The unspoken question for food shoppers is "Should I eat this?"

The answer now comes from a $2.99 iPhone and iPad app called NxtNutrio, created by Fuat and Laurie Kerkinni of Burnsville. If a shopper scans a food product's UPC bar code with an iPhone, the app is designed to list the contents of the product.

While NxtNutrio is not the first nutritional app, Fuat Kerkinni said it provides more information than most. Taking into account any special food restrictions the user has, the app also will offer an opinion on whether to eat the product, using the classic traffic signal colors green, yellow or red.

"We have no ties to any food manufacturers," Fuat Kerkinni said. "We look at the food ingredients, because what goes into the food has to be good for the food to be good."

NxtNutrio's website ( says that "bad" ingredients include allergens, food additives and food processing methods that can adversely affect the body.

The Kerkinnis, both 48, developed the NxtNutrio app through his Burnsville-based software company, Nxtranet, but they have plans to spin it off as a separate business. At this point the app isn't profitable, even though it has been downloaded about 10,000 times since 2009, he said.

"We know we're not going to make any money on it for a while," he said. "But once we get over 100,000 to 150,000 apps downloaded we'll start to see the fruits of it. Within about a year we should be able to break even."

Today NxtNutrio can search a database of 200,000 food products and their ingredients, or about 10 times more entries than it had when the product launched three years ago, Kerkinni said. That doesn't cover all the food products available, so the Kerkinnis are focusing on packaged items typically carried by food co-ops.
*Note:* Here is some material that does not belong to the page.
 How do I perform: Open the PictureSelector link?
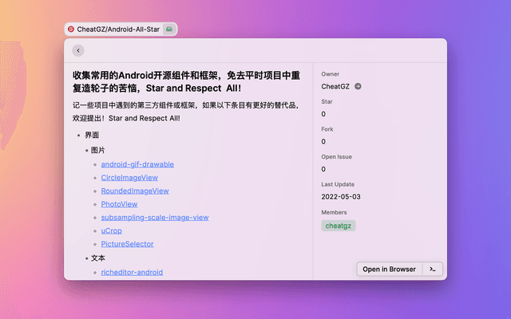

One user is the Linden Hills Co-op in Minneapolis, which lets shoppers use the app on a spare iPhone.

"So many customers have dietary issues, such as the need for gluten-free or dairy-free food items, and when they use the app they can customize it to their dietary concerns," said Luke Schell, general manager of the co-op. "When the iPhone scans the bar code on the item, the app tells you if that food is recommended or not."

The app is helpful to co-op consumers who are sometimes puzzled by ingredient lists on foods, Schell said.

"I don't think there are a lot of users of this app yet, but we see the potential. So we bought couple of copies of the app to put on our store's two iPhones."

Another potential customer is Life Time Fitness of Chanhassen, which has been in talks about remarketing the NxtNutrio app.

"It is fair to suggest that we are aware of the app,'' said Life Time Fitness spokesman Jason Thunstrom.

Laurie Kerkinni, whom her husband described as "an evangelist when it comes to nutrition," supervises the database from which the app draws its ingredient lists and nutritional recommendations. A culinary school graduate, her information comes from sources including the Center for Science in the Public Interest, based in Washington, D.C., and the Cornucopia Institute, based in Cornucopia, Wis.

Some say not all the app's advice is good. Heidi Greenwaldt, a spokeswoman for the Minnesota Dietetic Association, took issue with a statement on NxtNutrio's website that food packaging nutrition labels listing calories, total fat, cholesterol, sodium and total carbohydrate percentages "are about as meaningful as telling you that the human body is made up of three basic elements."

"NxtNutrio is kind of peeling down to another layer of information, which is good, but the top layer is still important to know about," Greenwaldt said. "People with diabetes need to see how many carbohydrates are in food, and people who have kidney problems need to know the sodium level."

Fuat Kerkinni agreed.

"I think we've just scratched the surface," he said. "There will be later versions of the product, and we listen to what people are saying."